The World Bank’s Board of Executive Directors approved the follow-up project to the 2005 China Renewable Energy Scale-Up Program Phase 1, which would develop a large wind farm in the Inner Mongolia Autonomous Region and rehabilitate and develop selected small hydropower projects in Zhejiang Province. The overall renewable energy scale-up program aims to develop the Chinese commercial market for energy suppliers to provide renewable energy to the electricity grid on a large scale in an efficient and cost-effective way. Renewable energy sources like wind power, solar power, and biomass have up to now been produced only in small-scale, pilot programs outside the main electricity supply. “China’s energy demands and its need to decrease air pollution make large-scale renewable energy development an important goal,” said Noureddine Berrah, lead energy specialist for China. “The idea behind the program is to increase the commercial, large-scale use of renewable energy sources like wind, small hydropower, and solar energy so that they contribute to meeting the fast-growing electricity demand from homes, farms, and businesses.” As China’s gross domestic product quadrupled from 1980 to 2000, its energy consumption more than doubled to about 1300 million tons of coal equivalent (Mtce). Projections for energy consumption indicate that fuel consumption could double or almost triple by 2020 (between 2,500 to 3,300 Mtce), even if energy efficiency efforts were increased. The follow-up project to the China Renewable Energy Scale-Up Project (Phase I) provides investment funds to help demonstrate success in large-scale renewable energy development by local renewable energy developers as other local investment funds take time to materialize.
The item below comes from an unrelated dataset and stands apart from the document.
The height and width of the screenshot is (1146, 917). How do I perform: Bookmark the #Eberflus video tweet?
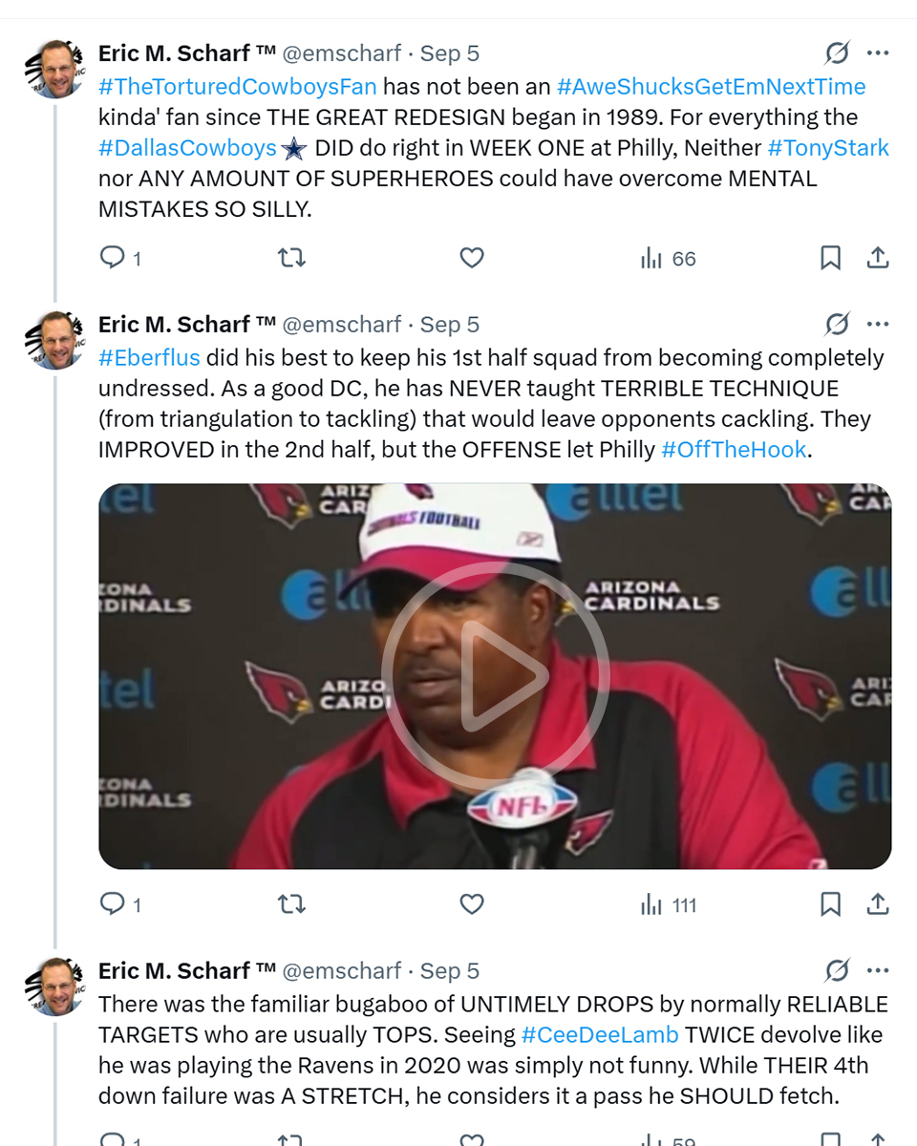831,904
A total of $67 million of the World Bank’s investment would go toward the development of the 100 MW Huitengxile Wind Farm in the Inner Mongolia Autonomous Region, which is currently home to approximately 70 MW of wind generation capacity. An additional $19.33 million would finance the rehabilitation and development of selected small hydropower projects (not exceeding 10 MW) in Zhejiang Province. The $86.33 million International Bank for Reconstruction and Development (IBRD) loan is a variable spread loan, which matures in 20 years with a 5-year grace period. The project, which is set to begin in April 2006, is expected to be completed in March 2010.